Annual performance reviews are widely acknowledged as broken. Here's what forward-thinking companies are doing instead - and what employees should expect.
The annual performance review has been criticized by employees, managers, and researchers for decades. The problems are well-documented: reviews are backward-looking, influenced by recency bias, inconsistently applied, and often decoupled from real development. Most employees dread them; most managers dread giving them. The process exists largely because it always has.
Companies across industries are experimenting with alternatives. Here's what's emerging.
Continuous feedback models
The core problem with annual reviews is frequency. Feedback delivered once a year is too delayed to change behavior and too bundled to be actionable. The shift at many companies is toward continuous feedback: regular one-on-ones between managers and reports, structured quarterly check-ins, and real-time recognition and feedback embedded in day-to-day work.
Research supports this: teams with frequent, specific feedback outperform those with infrequent, formal evaluations. The key is making the feedback genuinely useful - specific, behavioral, and tied to outcomes - rather than just increasing the frequency of vague commentary.
Separating development from compensation
One structural problem with traditional performance reviews is that they try to serve two incompatible purposes: development feedback and compensation determination. Employees are less candid about weaknesses when the conversation is also the basis for their raise.
A growing number of companies are separating these conversations - having a dedicated career development dialogue that's genuinely confidential from the compensation process, and a separate (and less frequent) calibration process that determines pay. This allows more honest developmental conversations.
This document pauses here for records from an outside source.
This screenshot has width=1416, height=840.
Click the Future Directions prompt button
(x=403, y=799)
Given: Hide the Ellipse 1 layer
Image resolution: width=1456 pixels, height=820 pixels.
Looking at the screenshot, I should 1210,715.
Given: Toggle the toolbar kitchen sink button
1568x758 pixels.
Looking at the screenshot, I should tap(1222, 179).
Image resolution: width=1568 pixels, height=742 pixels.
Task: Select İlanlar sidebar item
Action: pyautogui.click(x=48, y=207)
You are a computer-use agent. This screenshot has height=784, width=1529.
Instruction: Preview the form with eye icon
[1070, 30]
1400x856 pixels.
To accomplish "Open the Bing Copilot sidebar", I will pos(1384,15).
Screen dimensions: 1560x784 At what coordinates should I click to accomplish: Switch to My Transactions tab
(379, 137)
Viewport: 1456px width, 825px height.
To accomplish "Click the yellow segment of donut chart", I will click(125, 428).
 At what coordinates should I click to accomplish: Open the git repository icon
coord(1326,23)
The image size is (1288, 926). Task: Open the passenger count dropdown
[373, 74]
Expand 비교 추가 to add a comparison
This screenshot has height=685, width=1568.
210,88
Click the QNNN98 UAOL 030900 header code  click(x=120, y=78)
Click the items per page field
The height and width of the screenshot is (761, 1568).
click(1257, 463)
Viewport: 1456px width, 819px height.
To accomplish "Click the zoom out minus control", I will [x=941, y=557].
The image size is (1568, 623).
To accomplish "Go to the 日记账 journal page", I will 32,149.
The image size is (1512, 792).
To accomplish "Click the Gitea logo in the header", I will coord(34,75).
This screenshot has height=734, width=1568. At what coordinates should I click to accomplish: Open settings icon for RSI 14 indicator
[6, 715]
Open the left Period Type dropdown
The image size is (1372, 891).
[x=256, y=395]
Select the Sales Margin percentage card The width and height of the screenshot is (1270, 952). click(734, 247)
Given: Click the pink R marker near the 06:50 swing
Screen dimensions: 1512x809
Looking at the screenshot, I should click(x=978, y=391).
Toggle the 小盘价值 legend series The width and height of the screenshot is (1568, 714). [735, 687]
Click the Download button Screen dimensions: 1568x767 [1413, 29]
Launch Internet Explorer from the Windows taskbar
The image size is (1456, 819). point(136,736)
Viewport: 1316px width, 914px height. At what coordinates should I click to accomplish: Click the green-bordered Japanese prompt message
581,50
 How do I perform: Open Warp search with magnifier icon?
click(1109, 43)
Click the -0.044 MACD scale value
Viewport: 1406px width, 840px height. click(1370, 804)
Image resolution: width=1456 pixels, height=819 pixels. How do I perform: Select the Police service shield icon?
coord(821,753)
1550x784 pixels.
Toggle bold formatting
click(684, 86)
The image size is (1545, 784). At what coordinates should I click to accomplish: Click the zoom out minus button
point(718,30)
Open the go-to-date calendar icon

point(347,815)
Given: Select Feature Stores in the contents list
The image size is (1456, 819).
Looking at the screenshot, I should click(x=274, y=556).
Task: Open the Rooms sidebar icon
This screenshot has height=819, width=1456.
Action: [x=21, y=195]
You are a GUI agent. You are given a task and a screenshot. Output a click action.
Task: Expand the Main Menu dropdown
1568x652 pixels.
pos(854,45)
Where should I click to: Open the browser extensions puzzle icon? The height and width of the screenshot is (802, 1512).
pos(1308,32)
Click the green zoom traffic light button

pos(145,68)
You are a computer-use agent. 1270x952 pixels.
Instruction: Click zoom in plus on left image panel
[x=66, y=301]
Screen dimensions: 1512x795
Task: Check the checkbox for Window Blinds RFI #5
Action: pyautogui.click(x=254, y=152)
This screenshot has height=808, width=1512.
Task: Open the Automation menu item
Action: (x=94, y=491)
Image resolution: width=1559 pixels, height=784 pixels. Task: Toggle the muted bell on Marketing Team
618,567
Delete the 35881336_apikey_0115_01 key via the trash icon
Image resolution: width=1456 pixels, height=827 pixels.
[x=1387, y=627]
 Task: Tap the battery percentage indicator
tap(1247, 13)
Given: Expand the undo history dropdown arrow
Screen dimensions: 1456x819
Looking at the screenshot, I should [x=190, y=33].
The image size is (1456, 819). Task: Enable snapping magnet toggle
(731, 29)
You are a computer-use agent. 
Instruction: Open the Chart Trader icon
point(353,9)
What employees should expect and ask for
If your company still runs annual reviews, advocate for more frequent manager check-ins. A monthly 30-minute one-on-one where you discuss priorities, feedback, and development is worth more than one annual review. Most managers will agree to this if asked.
When evaluating potential employers, ask about their performance management approach during the interview. 'How does feedback typically work here - what does the manager-employee relationship look like on a regular basis?' The answer tells you a lot about whether you'll get the ongoing feedback and development you need.